Every line of the listing that holds the word "agent" should be returned.

Data for the task.
★ ★ ★
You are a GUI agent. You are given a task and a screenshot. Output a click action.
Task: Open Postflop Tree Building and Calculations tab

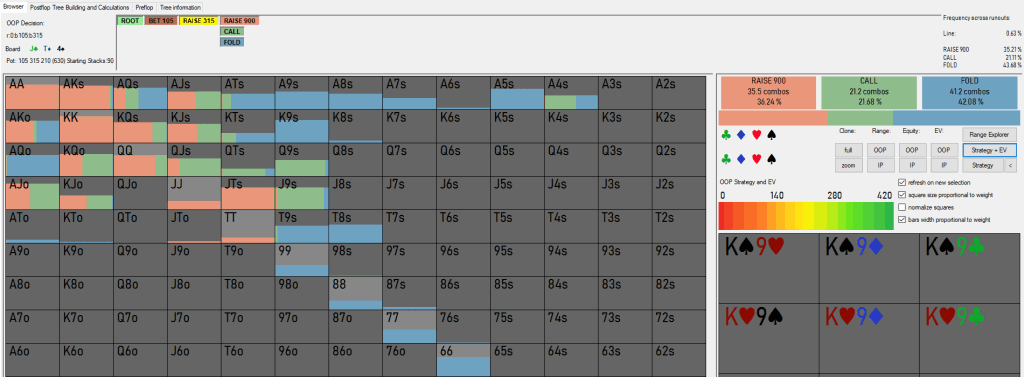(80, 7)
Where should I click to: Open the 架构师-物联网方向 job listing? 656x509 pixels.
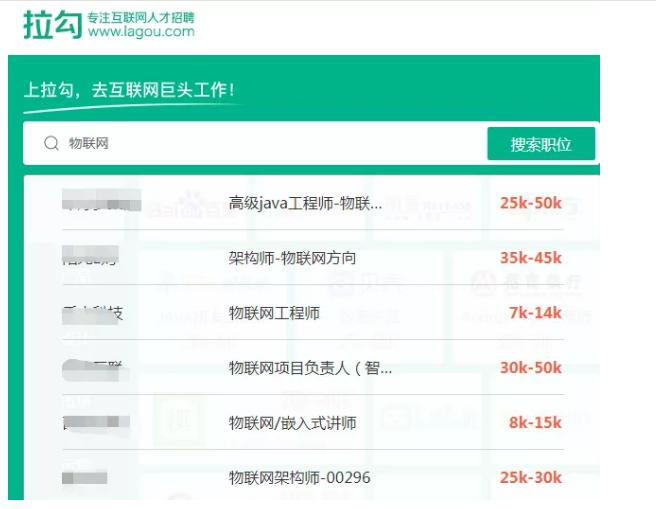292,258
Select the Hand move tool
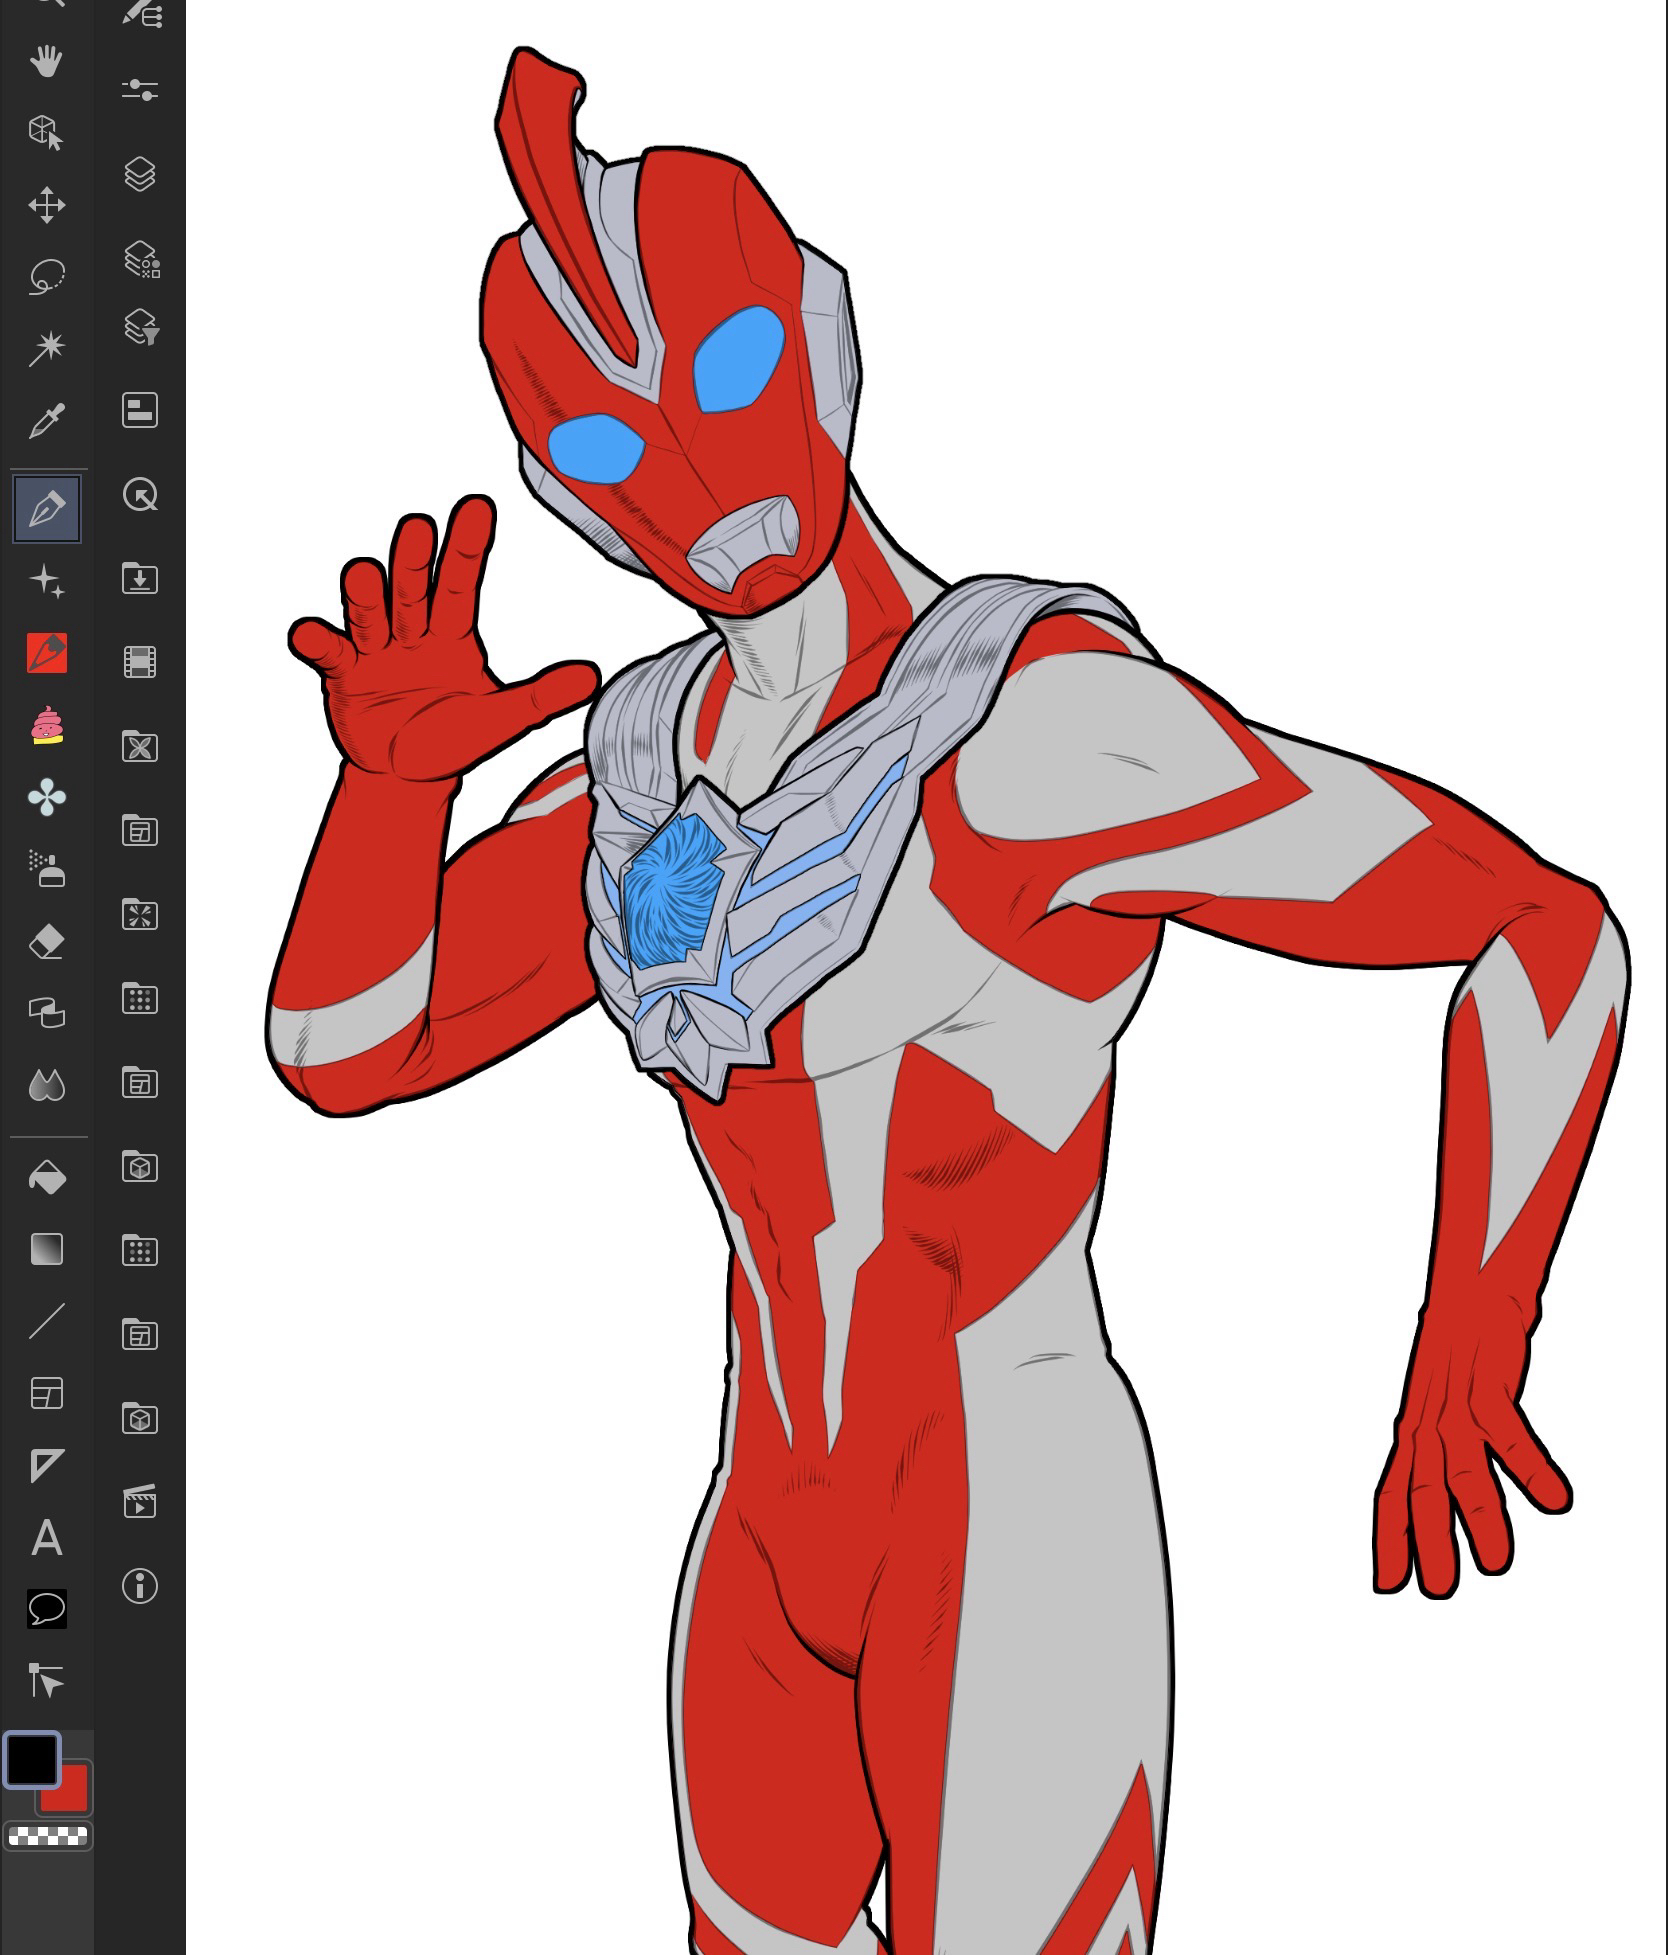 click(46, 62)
★ ★ ★
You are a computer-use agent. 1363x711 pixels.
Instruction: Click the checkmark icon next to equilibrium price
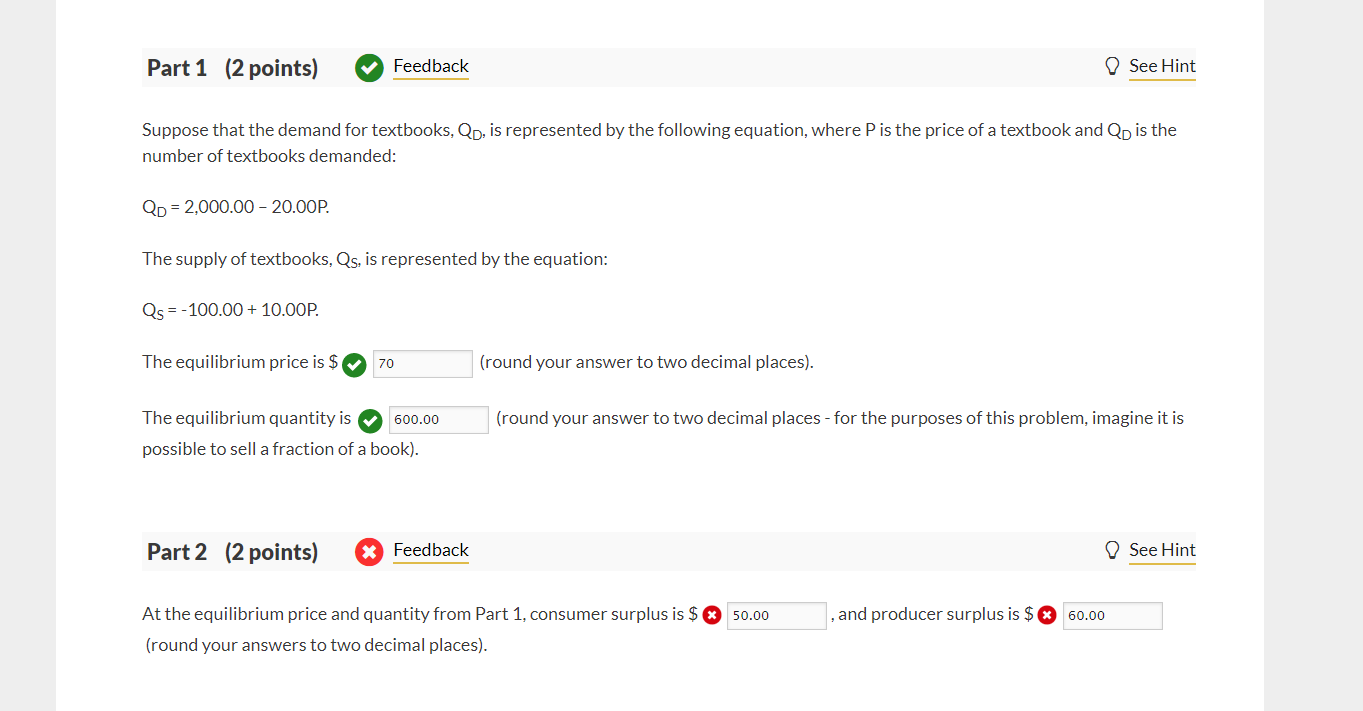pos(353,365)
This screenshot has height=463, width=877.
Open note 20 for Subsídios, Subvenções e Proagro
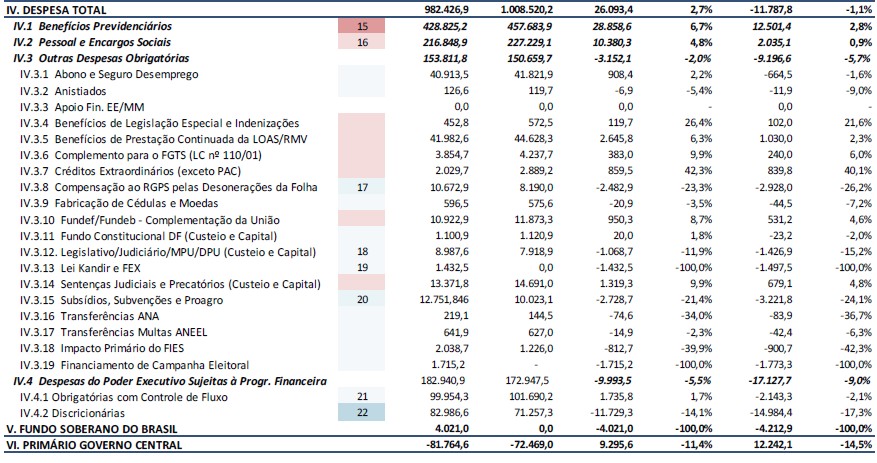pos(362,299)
★ ★ ★
Answer box.
You are a GUI agent. You are given a task and a screenshot. Output a click action.
You are a computer-use agent. 1363x711 pixels.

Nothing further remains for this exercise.